MATERIAL FOR THIS EXERCISE:
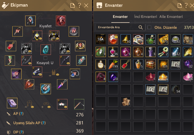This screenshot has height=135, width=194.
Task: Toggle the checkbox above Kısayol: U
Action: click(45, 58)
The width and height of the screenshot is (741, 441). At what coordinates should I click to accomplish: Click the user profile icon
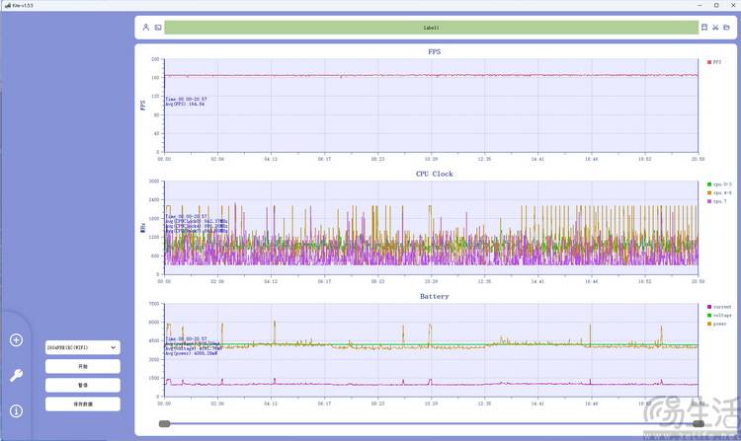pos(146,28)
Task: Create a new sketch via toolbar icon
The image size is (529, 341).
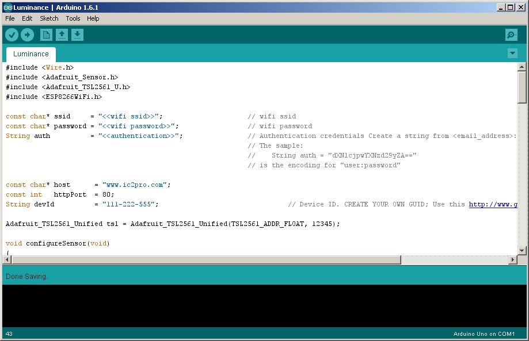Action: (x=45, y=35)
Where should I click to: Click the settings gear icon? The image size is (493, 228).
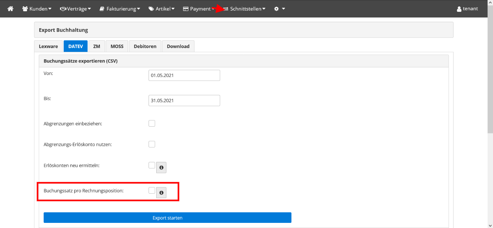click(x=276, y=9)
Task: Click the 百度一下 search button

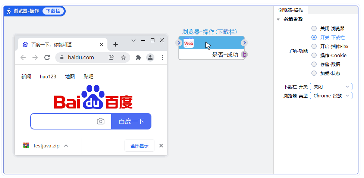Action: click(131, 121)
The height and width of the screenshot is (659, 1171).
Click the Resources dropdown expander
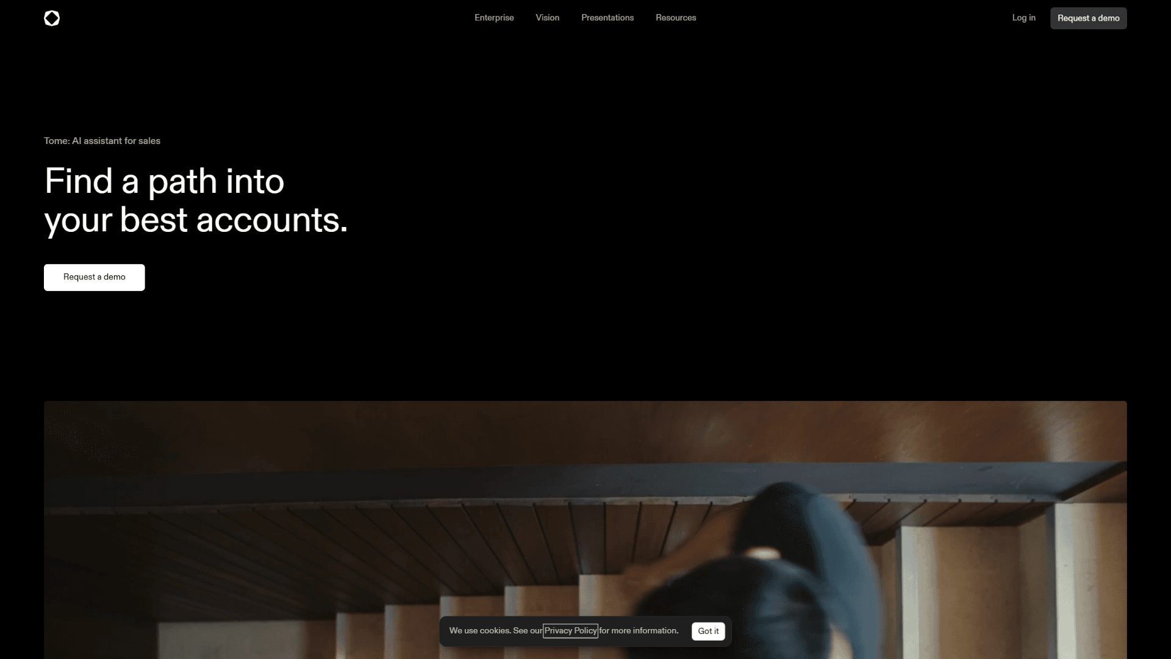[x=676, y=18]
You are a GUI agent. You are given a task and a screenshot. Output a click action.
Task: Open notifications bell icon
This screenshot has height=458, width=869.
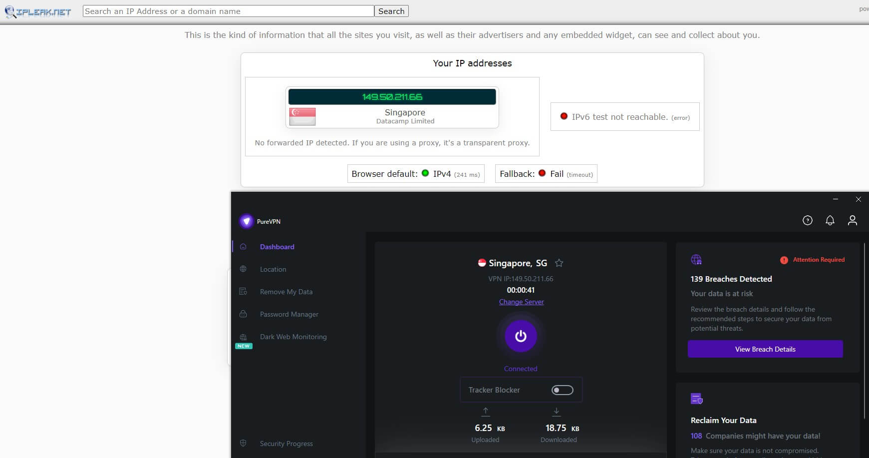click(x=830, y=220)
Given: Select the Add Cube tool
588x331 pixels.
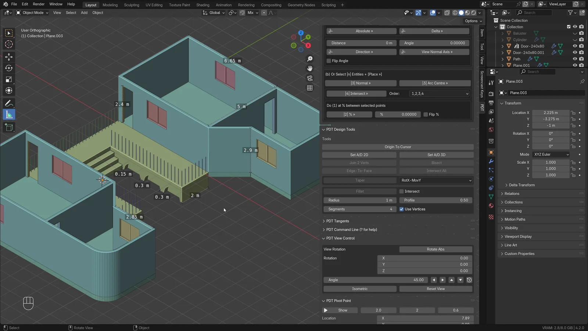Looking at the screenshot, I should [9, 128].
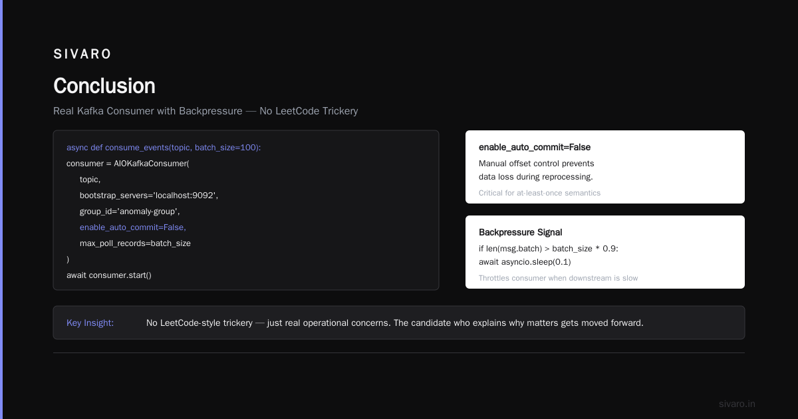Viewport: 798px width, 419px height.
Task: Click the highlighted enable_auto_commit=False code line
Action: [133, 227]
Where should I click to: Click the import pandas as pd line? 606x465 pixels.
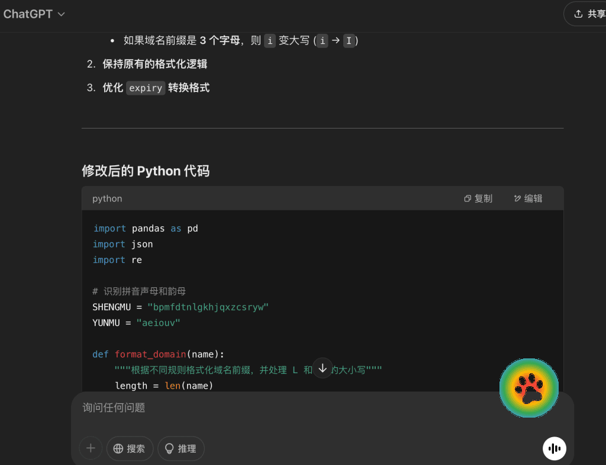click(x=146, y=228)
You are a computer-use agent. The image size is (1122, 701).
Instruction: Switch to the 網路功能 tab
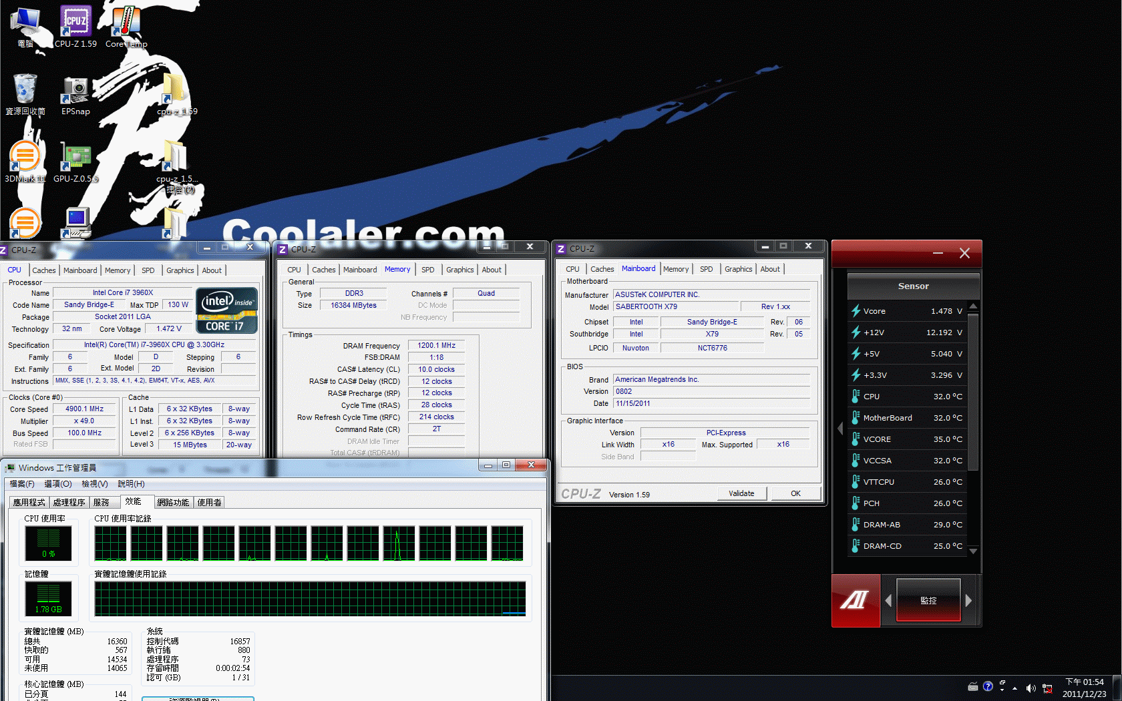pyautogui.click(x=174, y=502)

TASK STATEMENT:
Reproduce everything from the line containing "The width and" down to the end of the material above, swapping "icon" for "symbol" and changing nothing else. Leave the pictures out.

RESULT OF THE EXERCISE:
The width and height of the screenshot is (741, 441). At what coordinates should I click to accomplish: Click the user profile symbol
pos(146,28)
Task: Create a new sketch via toolbar symbol
The image size is (529, 341).
Action: (x=45, y=35)
Where should I click to: Click the settings gear symbol? The image size is (493, 228).
click(x=276, y=9)
Task: Click the 百度一下 search button

Action: click(131, 121)
The height and width of the screenshot is (659, 1171).
Click the Resources dropdown expander
[x=676, y=18]
You are a GUI agent. You are given a task and a screenshot. Output a click action.
Task: Open notifications bell symbol
This screenshot has height=458, width=869.
click(x=830, y=220)
Given: Select the Add Cube tool
588x331 pixels.
Looking at the screenshot, I should [9, 128].
Viewport: 798px width, 419px height.
Task: Click the highlighted enable_auto_commit=False code line
Action: [133, 227]
Where should I click to: Click the import pandas as pd line? 606x465 pixels.
click(x=146, y=228)
You are a computer-use agent. The image size is (1122, 701).
Instruction: Switch to the 網路功能 tab
pyautogui.click(x=174, y=502)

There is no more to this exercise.